You are a detective, charged with investigating crime. What do you do with this information, bearing in mind that you know the hacking in question is very likely to be illegal?
If you are Assistant Commissioner John Yates of the Metropolitan Police, apparently, you file it under “Too much bother.” Neither Thurlbeck nor Hindley nor the victim nor Mulcaire nor anyone else, so far as we know, was ever asked a single question by police about these matters. Their phone records, computers and document files were never examined. Nothing.
When Yates appeared before the Commons select committee (to which I was an adviser), he offered the following excuses: the law on hacking is complicated and was almost untested in court; the police have limited resources and have to go for the easiest convictions; the evidence was old; there was no way of showing that the Neville in question was Thurlbeck; if approached, Thurlbeck was “99.9 per cent certain” to say “no comment”.
Ask yourself: do you recognise this kind of policing in modern Britain? Is this timidity and caution characteristic of the Met in the 21st century?
Yates himself is famous for the unrelenting exhaustiveness of his inquiry into cash for peerages. Thousands of documents sequestered, key figures (including Tony Blair) interviewed to within an inch of their lives, months of press frenzy and… no charges.
Here is something else to consider. As the New York Times rightly points out, the most sensational news angle in this whole affair is that the voicemails of Princes William and Harry were accessed by the News of the World. Had that been known at the time that the scandal broke in 2006, it is fair to assume that the public would have been far more outraged by the offences than they were.
This was a national newspaper systematically and illegally eavesdropping on the Queen’s grandsons. These were the sons of Princess Diana, whom the press are supposed to treat with a measure of respect and restraint as atonement for the harassment of their mother.
And the security implications are quite something: a terrorist tapping those phones might learn information about the princes’ movements which could be useful in preparing an assassination attempt.
All the ingredients are there for a class-A public furore. If, at the time the scandal first broke, the targeting of the princes had been made public, the public would have demanded the most thorough investigation possible, with the entire News International organisation up to Rupert Murdoch placed under the microscope. The News of the World itself would have been shamed as never before.
But somehow that did not happen. This most damaging information about the News of the World did not come out. Prosecutors chose not to name the princes among the five hacking victims listed in the charges against Mulcaire and NotW royal editor Clive Goodman. The court and the public did not hear that William and Harry had been bugged.

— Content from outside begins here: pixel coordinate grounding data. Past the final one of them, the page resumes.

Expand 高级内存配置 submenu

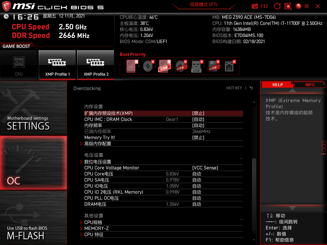coord(98,144)
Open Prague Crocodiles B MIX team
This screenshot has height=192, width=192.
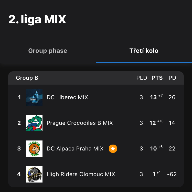click(x=80, y=123)
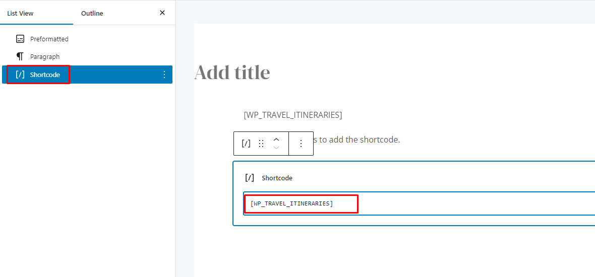
Task: Open options menu for Shortcode list item
Action: point(164,75)
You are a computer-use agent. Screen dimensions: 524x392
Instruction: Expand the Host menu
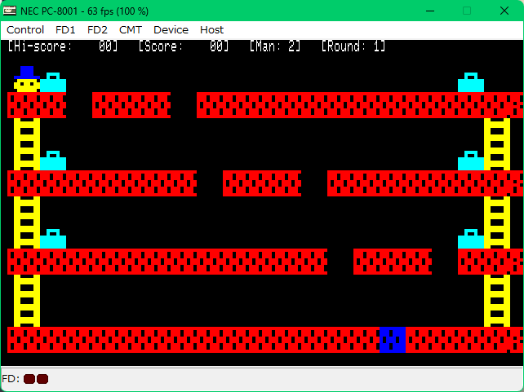(x=211, y=29)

In fact the Metropolitan Police did not reveal that the princes’ phones had been tapped until they were forced to by the Commons committee last year. Why not?
As the New York Times points out, the relationship between the Metropolitan Police and News International is now a matter of public concern. Would any other organisation or corporation whose staff were under suspicion have received such gentle treatment at the hands of detectives and prosecutors?
Yates questioned the prime minister himself over cash for peerages, causing fury in Downing Street, but when it came to the News of the World his officers tiptoed around as if in the presence of a sleeping baby.
There are calls for the Met to reopen the investigation, but that will not be enough. The last time they were asked to do that they completed their reinvestigation in a matter of hours and announced that everything was just fine. No, if we want to know what happened the case must be reviewed and re-investigated by another force, and the Independent Police Complaints Commission should start organising that now.
Brian Cathcart is professor of journalism at Kingston University.